Implemented for both PersistentCompactIntMatrix and PersistentBitMatrix.

For bit matrices: values are 0/1, so partial_group_sum = partial_group_presence_count(g, 1); partial_group_min is AND (set first column then mask-with remaining); partial_group_max is OR via partial_group_any + inc_present.

partial_group_presence_count — chunking for large groups:

When g.indices.len() < 255: per-slot counts stay within u8 range. Use inc_present_fast (bit) or inc_predicate_fast(col_view(c), |v| v >= threshold) (int) — raw u8 increment, no overflow entry written.

When g.indices.len() ≥ 255: process in chunks of 254 columns, accumulate via .add(chunk_frozen.view()).

partial_group_min (int matrix): copy first column via .add(col_view(first)) (start from 0 ⇒ copy), then .min(col_view(c)) for remaining.

partial_group_max (int matrix): .max(col_view(c)) for all columns (start from 0 ⇒ first column acts as copy).

partial_group_any uses or_where on TempBitVecBuilder (two-pass: primary bytes then overflow entries).

partial_group_all / partial_group_none (default): call partial_group_presence_count, then iterate slots to produce the bit result. O(n) extra pass, not chunked.

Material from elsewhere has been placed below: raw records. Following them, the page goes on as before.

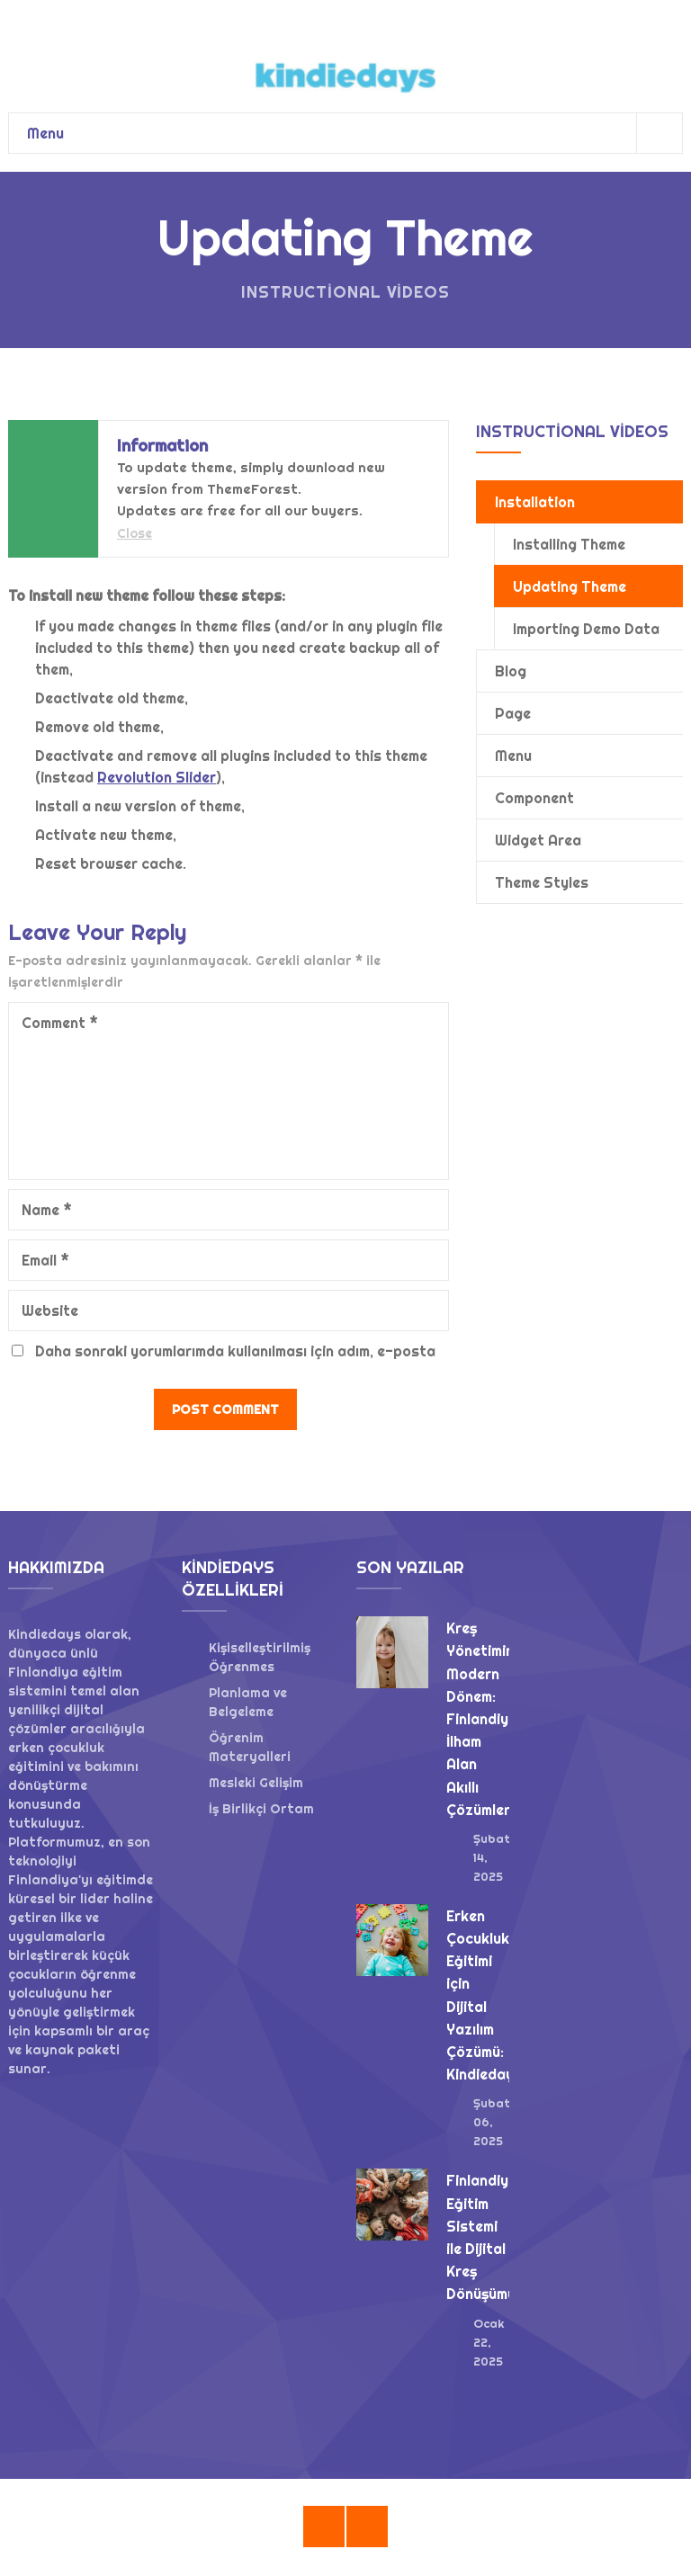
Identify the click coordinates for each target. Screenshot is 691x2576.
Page (513, 713)
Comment (60, 1023)
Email (45, 1260)
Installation (535, 502)
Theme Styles (541, 882)
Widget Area (538, 840)
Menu (354, 132)
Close (134, 533)
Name (47, 1210)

add_col_from — matrix builder integration

Both matrix builders accept temp-file results directly:

// PersistentBitMatrixBuilder
fn add_col_from(&mut self, src: &TempBitVec)         -> io::Result<()>
fn add_col_from_int(&mut self, src: &TempCompactIntVec) -> io::Result<()>  // nonzero → 1

// PersistentCompactIntMatrixBuilder
fn add_col_from(&mut self, src: &TempCompactIntVec)  -> io::Result<()>
fn add_col_from_bit(&mut self, src: &TempBitVec)     -> io::Result<()>  // bit → 0/1 u32

add_col_from copies the temp file to the matrix directory and increments n_cols; close() writes meta.json with the final column count. No separate write_meta step needed.

mask_with

Direct method on PersistentCompactIntVecBuilder (and delegation via TempCompactIntVecBuilder). Zeros every slot where the corresponding mask bit is 0. Iterates only zero bits — O(n_zeros), O(1) when mask is all-ones.

for (w_idx, word) in mask.words():
  if word == u64::MAX: continue   // skip all-ones words
  zeros = !word
  while zeros != 0:
    bit = trailing_zeros(zeros)
    s = w_idx * 64 + bit
    if primary[s] != 0: set(s, 0)   // clears overflow entry too
    zeros &= zeros  1

Terminal operation for Filter (retain only selected kmer slots in a count vector) and Select (positional selection without MPHF).